======== Document source

3 Etablissement de la Grammaire de référence

La procédure d’identification et d’extraction des syntagmes nominaux passe d’abord par la reconnaissance de leurs constituants, leurs unités lexicales. Or, la reconnaissance de ces constituants n’est pas une tâche facile, outre les ambiguïtés des unités lexicales dont nous avons parlé (la synonymie et la polysémie), il y a ambiguïté par rapport au rôle qu’elles peuvent jouer dans une phrase. Exemples de ces problèmes : les cas de quelques unités lexicales qui peuvent jouer le rôle d’un substantif (nom) dans un contexte et, d’adjectif dans un autre. De plus, dans la grammaire traditionnelle on trouve des mots classés dans une catégorie qui en fait, jouent le rôle d’une autre catégorie. Par exemple des participes utilisés souvent à la place d’un adjectif, des pronoms toniques qui occupent souvent la place d’un nom substantif.

M. LE GUERN soutiens que ‘ « La question des parties du discours se situe, le plus souvent de manière implicite, à l’articulation du lexique et de la syntaxe. Il s’agit, en effet, de déterminer les sous-ensembles du lexique contenant les éléments qui se voient assigner dans le discours le même comportement syntaxique. » 105

Par ailleurs, comme en français, on trouve aussi dans la langue portugaise les articles contractés, c’est-à-dire les mots qui sont composé d’une préposition et d’un article (de + article, em + article ou por + article) :

da 
de + a (de la) ;
do 
de + o (du) ;
na 
em + a (en la) ;
no 
em + o (en le) ;
pelo 
por + o (par le).

Le problème est de savoir comment classer ces unités lexicales ou plutôt comment les traiter. Où doit-on les classer si on utilise les catégories de la grammaire traditionnelle ? Est-ce qu’il faut créer une catégorie « ad-hoc », appelée Articles Contractés ? Or, ce genre de mots est formé à partir de deux autres mots qui appartient, en fait, à des catégories déjà existantes.

================

= Description du problème =
Relevez tous les articles contractés portugais cités dans le document source, en indiquant pour chacun la préposition et l'article qui le composent.

======== Données

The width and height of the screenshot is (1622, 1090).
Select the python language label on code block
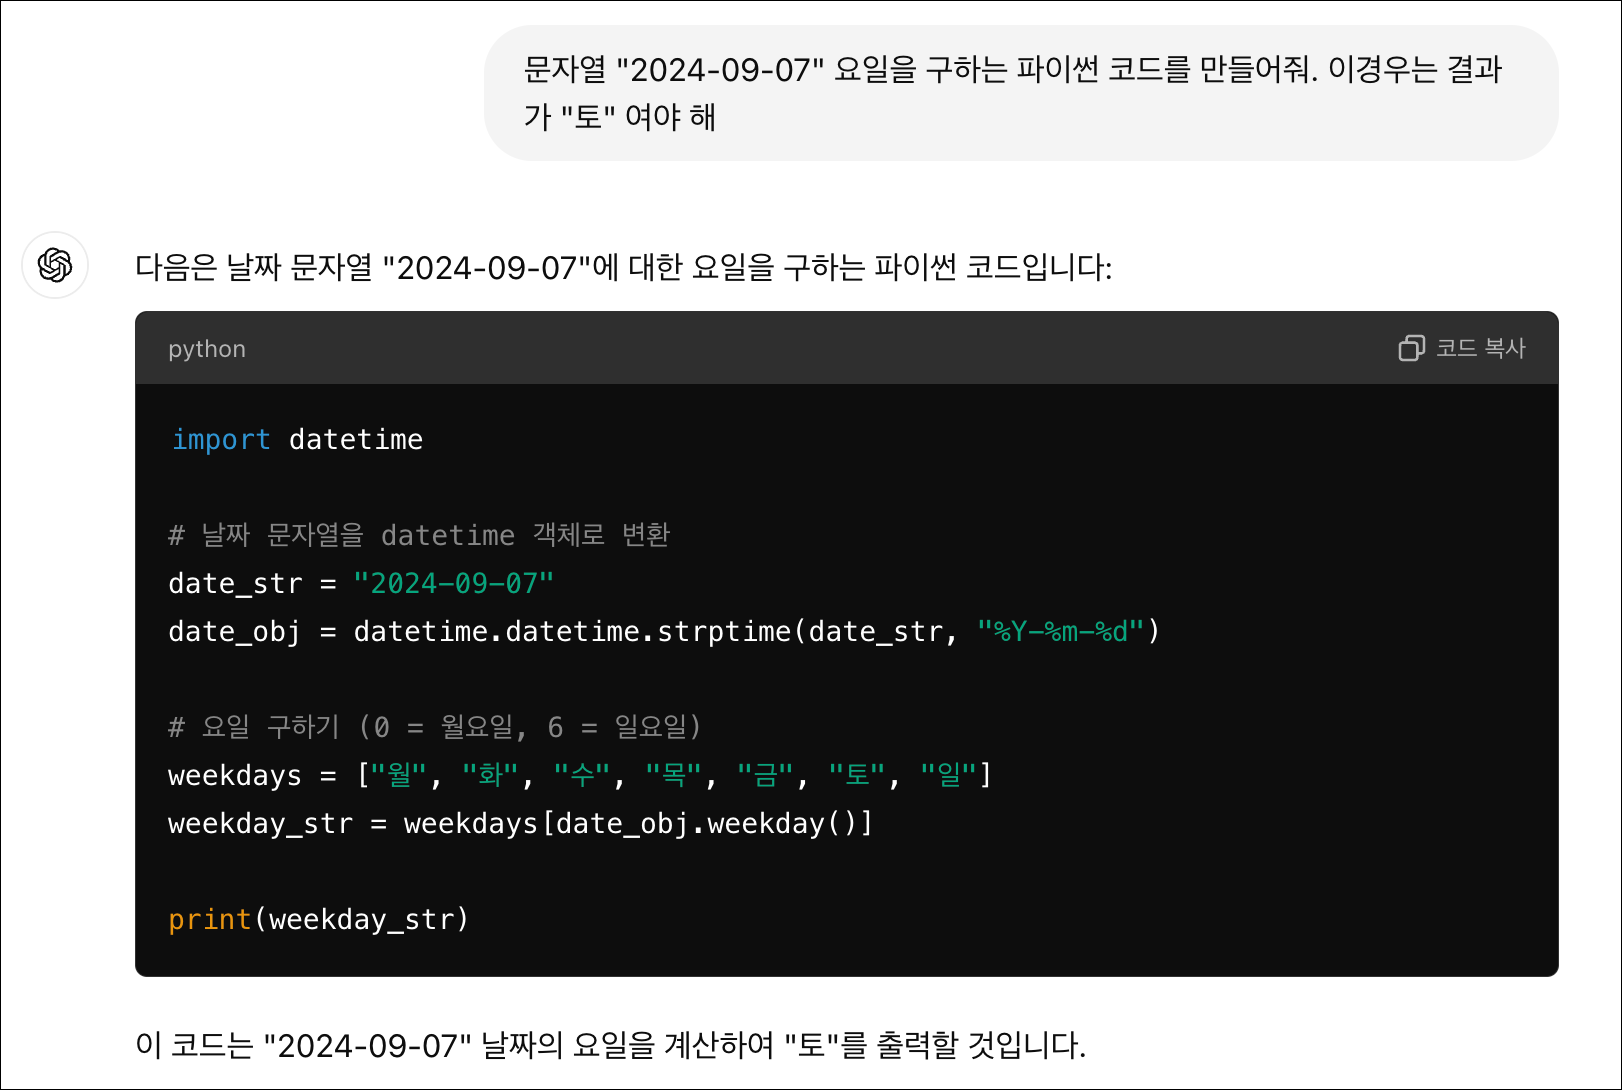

================

= Résultat =
da : de + a
do : de + o
na : em + a
no : em + o
pelo : por + o